Thursday 25 July 2013

A Walker welcome to baby George!

We couldn’t be happier that Kate and William have named their baby George! Here at Walker, George is a very popular name among our picture book characters – our favourite being naughty George the chocolate cake-loving dog from Chris Haughton’s Oh No, George!  Join in the celebrations and download these free Oh No, George! activity sheets,  perfect for all your little prince and princesses out there. 

To celebrate, we’re running a competition on Twitter to win a gorgeous Oh No George! book and poster – just retweet and follow @BIGPicturebooks by 5pm today for your chance to win!

Wednesday 17 July 2013

SPLASH, Anna Hibiscus! by Atinuke & Lauren Tobia

This month we went behind the scenes with illustrator Lauren Tobia to find out all about the making of Lauren and Atinuke's latest picture book, Splash, Anna Hibiscus!
What do you enjoy most about being an illustrator? 
I suppose it is the moment when a new text arrives as just the words. It's then I have my first go at scribbling ideas all over the page. I get to look at it, explore it and see what it does.  I feel it’s a massive privilege to get to play with an authors words and their world. Oh and the fact I get to go to work in my slippers!
In Splash, Anna Hibiscus! , Anna and her family go to the beach, is there anywhere that you would like Anna Hibiscus and her family to go to next? 
Anna’s world is so rich and fun I think she can go wherever Atinuke wants to take her, but I will say I love to draw big crazy imagined city’s full of tall buildings markets and people and gardens..
Anna Hibiscus lives in Africa with her family, have you ever been to Africa? 
I think Anna’s world is a bright sunny amazing world of Atunuke’s and now my imagination and that’s a place I visit all the time. Real Africa is such a huge continent with so many different people and cultures in it that I would probably never see it all in a lifetime. I have been to the very top of Africa on my holidays once but as for Anna’s world of West Africa no, but I would love to one day.

How do you go about creating your characters? 
Atinuke's stories create such a full world that I just read the text, had a cup of tea with a pencil in my hand and she came to me so quickly it was like she just waved at me out of the paper! Mind you she has evolved a bit over the years and in Splash she even gets to wear a sunny swimsuit.
Where do you get your inspiration for your illustrations?  
I get most of my inspiration from looking.. it's filling your visual world with new things.  The way plants cast shadows on walls, children in the park, views out of windows the writing on a cereal packet, films, traveling, the internet. I got a lot of ideas for Anna’s city from watching Nigerian pop videos.  I also have a big collection of picture books that I have always loved looking at. There are so many illustrators working now who I admire its very difficult to just say one or two. I think we are in a golden age of beautiful books. I would like to say that some of my favourite illustrators are still ones from my childhood such as Edward Ardizone, Jennie Corbett and the fabulous Gerald Rose.

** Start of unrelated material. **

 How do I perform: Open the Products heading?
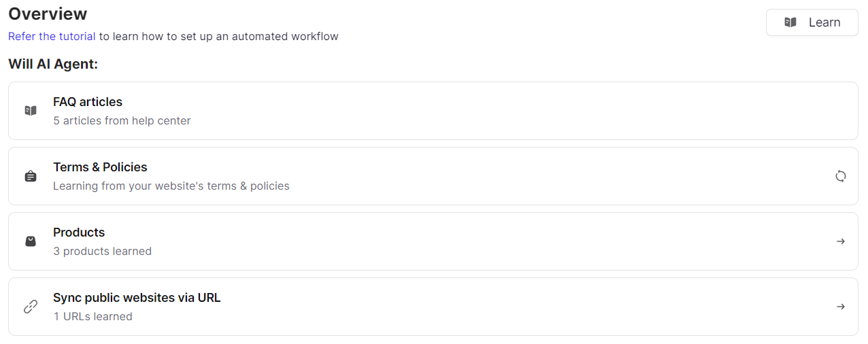(x=79, y=233)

What was your favourite picture book growing up?
I had so many to choose from my mum took me to the big city library every week and so I always had different books to look at, the wonderful thing about libraries is that you get a pile of new books every week! I suppose it had to be anything Illustrated by Gerald Rose..but in particular  “The Great Jelly of London” I would get that book out week after week.
If you weren’t an illustrator, what would you be?
I expect I would still be an intensive care nurse or if not I would have continued working for a lovely landscape gardener. We had lots of fun whizzing round country lanes in a white van drinking tea out of flasks and I love being scruffy.
How long does it usually take you to make each illustration for the picture book? 
That’s a very difficult question as I work in so many stages...It starts with a rough drawing that maybe only takes a few hours but it gradually evolves over time and its maybe months before the drawings become colored and tweaked into finished artwork. I work with advice from Atinuke and a very talented team at Walker Books that help nurture the book on its way.
Do you have any tips for aspiring illustrators?
Yes.. Draw and look! I would also say that the most wonderful thing you can do is go to university and study illustration with an open mind, experiment and enjoy it, learn as much as you can ...then leave and do your own thing! 

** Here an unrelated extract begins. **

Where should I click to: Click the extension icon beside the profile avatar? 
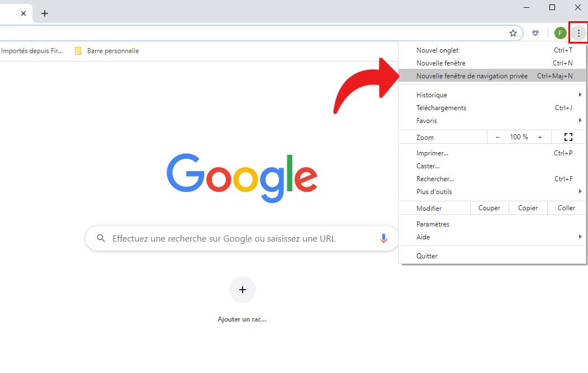pos(535,34)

Get your hands on a copy of Splash, Anna Hibiscus! by Atinuke and Lauren Tobia at your local bookshop

Thursday 4 July 2013

Ballet Cat by Fiona Ross

No alley cat can ever be a ballet least, that's what the Crazy Cat Crew think. But when Arthur finds a pair of ballet shoes, he twirls and whirls his friends right off their feet...

Author-illustrator Fiona Ross tells us about story behind the book in this exclusive blog post about the making of Ballet Cat.

Much of the inspiration for Ballet Cat comes from my childhood - I grew up watching old musicals like An American in Paris, West Side Story and Singing in the Rain, so a world in which anyone could loose themselves in music and dance really appealed. Arthur (the ballet cat) unexpectedly finds a pair of ballet shoes, tries them on and starts to dance. Even though he’s ridiculed by his friends Arthur is determined to keep on his dancing. He loves it you see! He shows the other cats how to break the mould and through Arthur’s love of ballet the others learn about acceptance, saying sorry and the importance of friendship. They also learn a new dance step or two!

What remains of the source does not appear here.